Caliber battle: .270 Wby. magazine vs. .270 Win.

In a story now famous, Roy Weatherby began his career as a wild hunter after losing a wounded deer on his first hunt in 1942. He became convinced that faster, flatter cartridges would allow more reliable hunting, and the resulting line of Weatherby Magnum cartridges has been doing just that since he founded Weatherby in 1945.

You may already know this. But do you know the real differences between a standard cartridge and a Weatherby Magnum cartridge? What are the costs and benefits of those differences, and why might you choose (or not choose) a Weatherby round for your next hunt?

That’s what we want to find out. In this caliber battle, we’re pitting one of the world’s most successful hunting cartridges, the .270 Winchester, against Roy Weatherby’s improved version to see how they compare in three important categories: ballistics, fireability, and versatility.

Each Weatherby cartridge is hotter than the original, but how much hotter? This Federal Trophy Copper .270 fires a 130-grain projectile at 3,060 feet per second (fps) at the muzzle, generating 2,703 foot-pounds of energy.

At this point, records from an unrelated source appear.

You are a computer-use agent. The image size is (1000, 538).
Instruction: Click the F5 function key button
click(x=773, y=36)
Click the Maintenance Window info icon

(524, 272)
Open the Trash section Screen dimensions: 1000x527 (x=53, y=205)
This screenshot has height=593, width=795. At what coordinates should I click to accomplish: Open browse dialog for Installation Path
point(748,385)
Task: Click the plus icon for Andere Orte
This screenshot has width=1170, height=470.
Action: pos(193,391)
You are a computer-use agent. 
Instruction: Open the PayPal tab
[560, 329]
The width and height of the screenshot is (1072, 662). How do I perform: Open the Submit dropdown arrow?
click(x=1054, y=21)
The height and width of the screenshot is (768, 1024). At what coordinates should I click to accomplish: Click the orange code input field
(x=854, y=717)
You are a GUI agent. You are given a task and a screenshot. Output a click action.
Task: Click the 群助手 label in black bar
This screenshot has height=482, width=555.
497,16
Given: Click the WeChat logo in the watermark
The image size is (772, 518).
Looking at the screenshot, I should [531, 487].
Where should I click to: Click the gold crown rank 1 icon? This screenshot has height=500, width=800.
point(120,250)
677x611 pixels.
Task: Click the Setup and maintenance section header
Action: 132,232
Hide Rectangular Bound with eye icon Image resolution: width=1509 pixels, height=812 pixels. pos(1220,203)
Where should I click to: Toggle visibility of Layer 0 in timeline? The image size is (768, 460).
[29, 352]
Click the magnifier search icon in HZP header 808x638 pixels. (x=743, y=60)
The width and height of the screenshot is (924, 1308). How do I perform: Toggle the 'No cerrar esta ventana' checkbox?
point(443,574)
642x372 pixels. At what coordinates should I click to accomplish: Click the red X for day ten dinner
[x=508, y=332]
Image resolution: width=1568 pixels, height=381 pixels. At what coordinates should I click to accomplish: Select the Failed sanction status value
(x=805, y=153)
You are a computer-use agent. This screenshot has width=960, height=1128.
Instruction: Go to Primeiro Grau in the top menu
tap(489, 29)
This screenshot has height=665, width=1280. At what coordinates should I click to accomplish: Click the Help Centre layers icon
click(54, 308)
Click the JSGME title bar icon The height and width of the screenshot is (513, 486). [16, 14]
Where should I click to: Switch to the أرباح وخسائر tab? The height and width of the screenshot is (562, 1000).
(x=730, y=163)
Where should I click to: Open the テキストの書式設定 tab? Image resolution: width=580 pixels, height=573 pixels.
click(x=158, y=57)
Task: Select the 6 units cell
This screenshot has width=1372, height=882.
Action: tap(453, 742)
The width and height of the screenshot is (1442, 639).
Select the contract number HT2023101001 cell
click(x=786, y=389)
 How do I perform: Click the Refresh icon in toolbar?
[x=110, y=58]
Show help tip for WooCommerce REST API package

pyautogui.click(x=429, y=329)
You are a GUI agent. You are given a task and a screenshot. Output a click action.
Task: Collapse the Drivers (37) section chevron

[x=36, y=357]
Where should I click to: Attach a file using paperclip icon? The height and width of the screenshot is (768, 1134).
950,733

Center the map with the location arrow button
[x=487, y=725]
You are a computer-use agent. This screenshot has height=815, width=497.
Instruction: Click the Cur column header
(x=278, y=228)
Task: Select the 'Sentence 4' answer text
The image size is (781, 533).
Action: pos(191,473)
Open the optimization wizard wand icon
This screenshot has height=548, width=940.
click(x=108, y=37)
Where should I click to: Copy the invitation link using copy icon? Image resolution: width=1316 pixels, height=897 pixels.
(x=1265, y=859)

That’s a fast, hard-hitting round, but according to Weatherby’s loadout data, a .270 Wby. magazine can send a 130-grain projectile down between 3,280 fps and 3,400 fps. The option loaded with a Barnes TTSX bullet, a copper affair similar to the Trophy Copper, hits a whopping 3,338 foot-pounds. of energy in the mouth.

Federal’s .270 Weatherby option, which uses their Trophy Bonded Tip bullet, offers a similar ballistic advantage. The 130-grain projectile travels at 3,200 fps at the muzzle, resulting in 2,956 foot-pounds. of energy.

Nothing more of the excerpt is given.